Morality: The Good and The Bad of Karma

-David Ruddock

If you’ve ever stolen a candy bar from a shop, you’ll know that the wrongness of this event is not stacked up along with every other negative action you’ve ever performed. Likewise, if you help an old lady cross the road you are not forgiven by law for stealing that candy bar from before. Yet videogames have championed the bizarrely arbitrary method of weighing all such options on a sliding meter, in the process throwing up questions about destiny, choice and the true value of morality. Also, is any of this viable for videogames?

Case in point: Infamous. Throughout the game you are asked to make moral choices through plot points and in the way you protect the people on the streets (heal the injured or be unconcerned about collateral damage) which is represented on a sliding bar with three levels for each alignment. Depending on your choices, you have different powers to unlock, each representative of your character.  It is a long process to switch between alignment as points are acquired considerably slowly, meaning that once you have set out on a path it is pointless to change it. This ultimately makes every moral choice after the first needless because there is no good reason to make an ‘evil’ choice if you are already a ‘good’ hero. There is also nothing available for maintaining a neutral karma, though maintaining one would narratively make no sense as your character would see-saw between killing innocent bystanders to make a statement and sacrificing himself for the good of others. This would suggest that your alignment is defined within the first hour of gameplay, and that the rest of these opportunities are false and pointless.

Why have a morality system though? Most of the time it only facilitates to close off part of the gameplay available to you increasing a game’s lifespan. Very rarely does it have any meaningful impact on anything that the game makes you feel, with notable exceptions in RPG’s such as the Knights of the Old Republic games.
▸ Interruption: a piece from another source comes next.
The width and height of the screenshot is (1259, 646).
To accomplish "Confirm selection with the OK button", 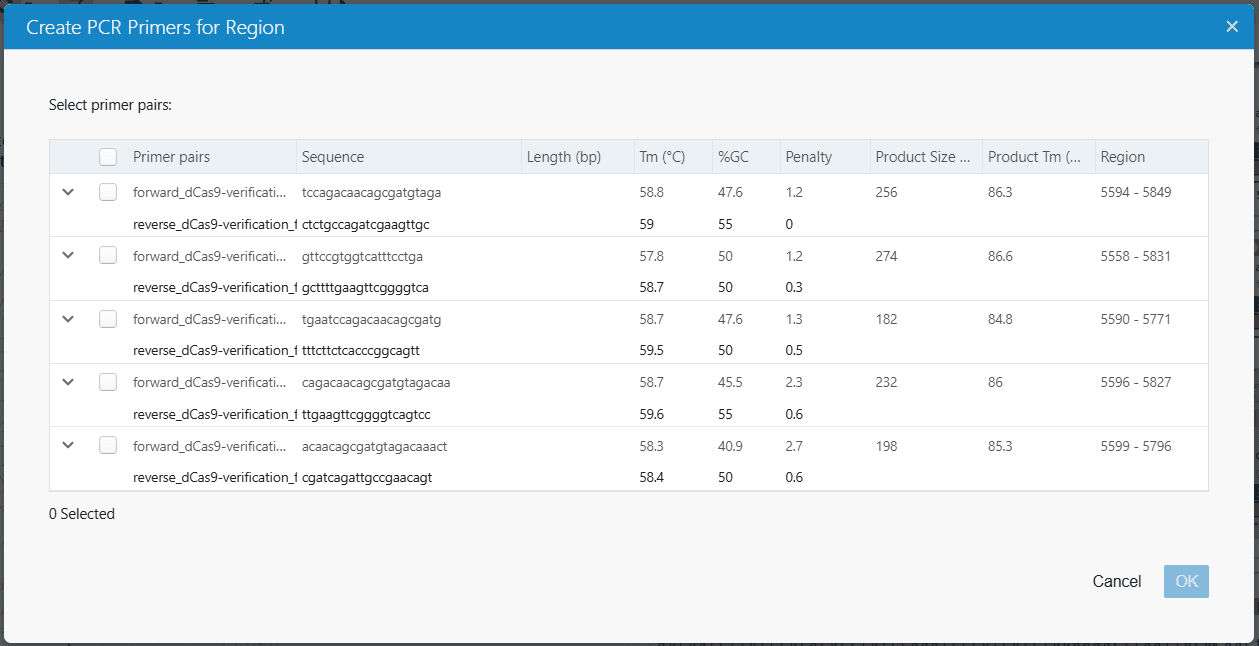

Fable: The Lost Chapters, for instance, does not punish you for making the ‘light’ option by destroying the Sword of Aeons (one of the most powerful weapons in the game) because through a simple quest you can obtain an exact replica. The point about being the hero is that you have to make sacrifices, so to undermine your own efforts with cheap rewards means there is no strong difference between playing as a paragon or a renegade.  Other games like Mass Effect make more sense in that the hero must always fight for the greater good but their choices reflect a deeper personality as they decide how best to handle a situation.

The main problem with a morality meter is that it does not accurately reflect how good and bad choices affect the opinions of those around you.  In videogames any crime can be forgiven with enough hard work, but in the real world things are not so simple.  In order to better reflect this every individual character would require their own meter which reflects how they feel personally about you and which is only altered by actions they know about.  A fuller solution would obviously require more than just sliders but such a complicated forumla is hardly about to make it’s way into a videogame anytime soon.